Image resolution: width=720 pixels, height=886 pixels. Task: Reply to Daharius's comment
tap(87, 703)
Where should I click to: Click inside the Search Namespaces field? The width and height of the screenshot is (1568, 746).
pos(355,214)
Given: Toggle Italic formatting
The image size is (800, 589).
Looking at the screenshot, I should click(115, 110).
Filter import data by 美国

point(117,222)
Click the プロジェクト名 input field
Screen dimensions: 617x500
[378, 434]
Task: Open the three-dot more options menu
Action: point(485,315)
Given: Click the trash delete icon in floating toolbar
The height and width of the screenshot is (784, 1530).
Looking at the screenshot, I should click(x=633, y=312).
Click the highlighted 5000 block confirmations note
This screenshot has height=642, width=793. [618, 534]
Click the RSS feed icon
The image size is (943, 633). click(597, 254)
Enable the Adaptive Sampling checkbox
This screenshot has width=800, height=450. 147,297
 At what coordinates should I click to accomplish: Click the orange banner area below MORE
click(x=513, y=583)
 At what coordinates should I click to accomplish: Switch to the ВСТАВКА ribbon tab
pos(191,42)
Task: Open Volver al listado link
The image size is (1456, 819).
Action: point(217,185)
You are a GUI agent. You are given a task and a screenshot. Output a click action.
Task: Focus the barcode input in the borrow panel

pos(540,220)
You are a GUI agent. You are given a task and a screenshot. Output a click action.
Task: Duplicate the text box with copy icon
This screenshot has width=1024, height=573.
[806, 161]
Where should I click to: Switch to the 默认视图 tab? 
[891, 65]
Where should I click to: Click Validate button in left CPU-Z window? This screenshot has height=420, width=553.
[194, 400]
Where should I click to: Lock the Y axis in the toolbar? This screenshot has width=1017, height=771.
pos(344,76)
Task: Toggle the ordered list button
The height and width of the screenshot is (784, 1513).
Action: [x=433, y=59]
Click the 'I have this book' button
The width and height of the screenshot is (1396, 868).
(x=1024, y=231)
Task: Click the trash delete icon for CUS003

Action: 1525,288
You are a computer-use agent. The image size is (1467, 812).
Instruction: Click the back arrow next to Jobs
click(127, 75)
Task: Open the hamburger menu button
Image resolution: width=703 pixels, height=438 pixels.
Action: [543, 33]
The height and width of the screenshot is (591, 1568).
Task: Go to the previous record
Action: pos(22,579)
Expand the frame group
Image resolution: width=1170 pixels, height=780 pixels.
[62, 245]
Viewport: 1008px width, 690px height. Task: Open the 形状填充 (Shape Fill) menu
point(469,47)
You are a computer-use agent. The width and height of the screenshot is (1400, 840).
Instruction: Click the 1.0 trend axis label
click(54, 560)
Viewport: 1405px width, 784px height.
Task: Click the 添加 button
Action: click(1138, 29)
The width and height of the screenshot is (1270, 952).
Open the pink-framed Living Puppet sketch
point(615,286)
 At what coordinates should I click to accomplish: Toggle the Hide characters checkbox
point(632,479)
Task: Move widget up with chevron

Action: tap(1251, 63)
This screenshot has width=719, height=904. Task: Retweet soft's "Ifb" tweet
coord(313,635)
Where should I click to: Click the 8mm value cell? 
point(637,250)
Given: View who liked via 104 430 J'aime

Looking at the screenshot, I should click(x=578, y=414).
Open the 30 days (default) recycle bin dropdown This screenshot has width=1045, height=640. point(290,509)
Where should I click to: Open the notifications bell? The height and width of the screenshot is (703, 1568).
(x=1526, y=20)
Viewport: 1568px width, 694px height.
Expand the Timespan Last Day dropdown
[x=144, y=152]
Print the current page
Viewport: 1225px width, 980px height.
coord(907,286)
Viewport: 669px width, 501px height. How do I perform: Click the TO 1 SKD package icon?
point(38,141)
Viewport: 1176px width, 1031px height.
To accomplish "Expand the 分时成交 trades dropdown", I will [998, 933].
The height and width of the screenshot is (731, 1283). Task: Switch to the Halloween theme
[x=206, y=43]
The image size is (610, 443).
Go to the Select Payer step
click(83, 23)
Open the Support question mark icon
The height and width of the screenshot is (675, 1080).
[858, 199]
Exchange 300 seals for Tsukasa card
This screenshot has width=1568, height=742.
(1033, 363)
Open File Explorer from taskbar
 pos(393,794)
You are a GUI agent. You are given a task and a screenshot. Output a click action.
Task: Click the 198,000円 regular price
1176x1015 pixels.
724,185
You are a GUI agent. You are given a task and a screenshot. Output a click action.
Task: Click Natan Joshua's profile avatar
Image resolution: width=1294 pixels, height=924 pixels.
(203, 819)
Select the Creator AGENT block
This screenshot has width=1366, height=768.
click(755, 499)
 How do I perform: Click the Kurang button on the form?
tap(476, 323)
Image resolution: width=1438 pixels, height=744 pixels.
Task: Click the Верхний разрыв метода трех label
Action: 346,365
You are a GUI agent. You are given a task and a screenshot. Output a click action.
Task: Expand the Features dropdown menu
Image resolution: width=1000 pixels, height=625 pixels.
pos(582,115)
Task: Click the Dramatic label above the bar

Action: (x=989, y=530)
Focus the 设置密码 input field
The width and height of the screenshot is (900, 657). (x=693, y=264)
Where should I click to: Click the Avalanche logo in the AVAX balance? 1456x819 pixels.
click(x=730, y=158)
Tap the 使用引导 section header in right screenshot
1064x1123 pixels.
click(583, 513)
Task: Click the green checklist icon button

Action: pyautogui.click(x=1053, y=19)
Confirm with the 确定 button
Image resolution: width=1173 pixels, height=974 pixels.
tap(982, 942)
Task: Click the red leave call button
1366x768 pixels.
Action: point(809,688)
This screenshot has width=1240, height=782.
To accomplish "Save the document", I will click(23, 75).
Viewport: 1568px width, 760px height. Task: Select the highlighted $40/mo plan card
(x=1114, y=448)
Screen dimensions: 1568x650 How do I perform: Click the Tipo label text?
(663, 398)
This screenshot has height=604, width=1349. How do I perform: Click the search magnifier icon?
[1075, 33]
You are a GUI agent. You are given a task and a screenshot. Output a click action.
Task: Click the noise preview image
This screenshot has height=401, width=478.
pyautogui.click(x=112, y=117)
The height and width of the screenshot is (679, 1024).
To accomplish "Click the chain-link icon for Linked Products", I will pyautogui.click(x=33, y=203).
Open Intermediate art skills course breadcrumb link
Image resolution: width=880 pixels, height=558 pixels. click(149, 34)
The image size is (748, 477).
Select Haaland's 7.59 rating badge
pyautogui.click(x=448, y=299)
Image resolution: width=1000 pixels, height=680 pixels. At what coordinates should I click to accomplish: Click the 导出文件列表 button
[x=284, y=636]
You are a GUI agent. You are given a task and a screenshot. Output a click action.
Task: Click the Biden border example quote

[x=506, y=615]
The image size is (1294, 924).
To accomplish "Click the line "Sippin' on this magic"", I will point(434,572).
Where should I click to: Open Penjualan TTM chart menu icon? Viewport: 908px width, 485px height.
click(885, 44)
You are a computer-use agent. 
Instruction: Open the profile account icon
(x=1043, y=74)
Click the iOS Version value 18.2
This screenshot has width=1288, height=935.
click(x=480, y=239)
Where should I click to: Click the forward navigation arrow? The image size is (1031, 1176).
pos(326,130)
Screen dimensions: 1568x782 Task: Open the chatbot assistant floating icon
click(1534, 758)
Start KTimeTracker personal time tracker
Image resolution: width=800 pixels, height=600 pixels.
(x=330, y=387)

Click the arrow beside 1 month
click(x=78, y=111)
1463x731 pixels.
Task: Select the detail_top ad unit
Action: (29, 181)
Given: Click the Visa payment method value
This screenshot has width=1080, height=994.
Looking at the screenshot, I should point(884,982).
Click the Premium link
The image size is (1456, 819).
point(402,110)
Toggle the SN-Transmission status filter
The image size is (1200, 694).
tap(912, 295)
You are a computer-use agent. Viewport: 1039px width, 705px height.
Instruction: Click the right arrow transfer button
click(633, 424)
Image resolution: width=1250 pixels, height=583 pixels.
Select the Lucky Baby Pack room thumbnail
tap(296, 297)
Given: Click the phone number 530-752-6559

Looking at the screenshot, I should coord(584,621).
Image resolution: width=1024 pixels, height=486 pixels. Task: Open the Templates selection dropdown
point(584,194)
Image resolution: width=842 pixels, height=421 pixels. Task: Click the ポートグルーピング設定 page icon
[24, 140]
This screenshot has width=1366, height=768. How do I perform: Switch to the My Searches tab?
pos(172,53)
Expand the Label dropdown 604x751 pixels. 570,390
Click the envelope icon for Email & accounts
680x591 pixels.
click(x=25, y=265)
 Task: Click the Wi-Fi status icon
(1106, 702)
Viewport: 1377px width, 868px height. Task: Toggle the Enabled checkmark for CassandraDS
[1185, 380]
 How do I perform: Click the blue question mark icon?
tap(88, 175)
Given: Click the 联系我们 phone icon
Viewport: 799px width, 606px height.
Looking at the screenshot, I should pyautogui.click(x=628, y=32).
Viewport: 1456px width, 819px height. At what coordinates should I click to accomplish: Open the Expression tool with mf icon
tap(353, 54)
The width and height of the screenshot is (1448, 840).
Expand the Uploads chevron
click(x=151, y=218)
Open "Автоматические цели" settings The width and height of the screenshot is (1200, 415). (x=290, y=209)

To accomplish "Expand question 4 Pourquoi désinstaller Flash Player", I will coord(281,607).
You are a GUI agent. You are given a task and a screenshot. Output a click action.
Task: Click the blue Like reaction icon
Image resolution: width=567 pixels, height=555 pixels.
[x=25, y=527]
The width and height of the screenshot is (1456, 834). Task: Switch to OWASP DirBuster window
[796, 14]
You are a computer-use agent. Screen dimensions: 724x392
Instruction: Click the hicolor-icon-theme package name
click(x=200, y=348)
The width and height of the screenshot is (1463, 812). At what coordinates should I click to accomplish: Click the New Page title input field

GIVEN TASK: Turn the records above, starting at the line that contains "Click the 'I have this book' button" and ending at the line that contains "click(127, 75)", into a Markdown table with the columns Row and Line, where Row numbers each line in order and blank lines are left out.

COMPLETE OUTPUT:
| Row | Line |
|---|---|
| 1 | Click the 'I have this book' button |
| 2 | The width and height of the screenshot is (1396, 868). |
| 3 | (x=1024, y=231) |
| 4 | Task: Click the trash delete icon for CUS003 |
| 5 | Action: 1525,288 |
| 6 | You are a computer-use agent. The image size is (1467, 812). |
| 7 | Instruction: Click the back arrow next to Jobs |
| 8 | click(127, 75) |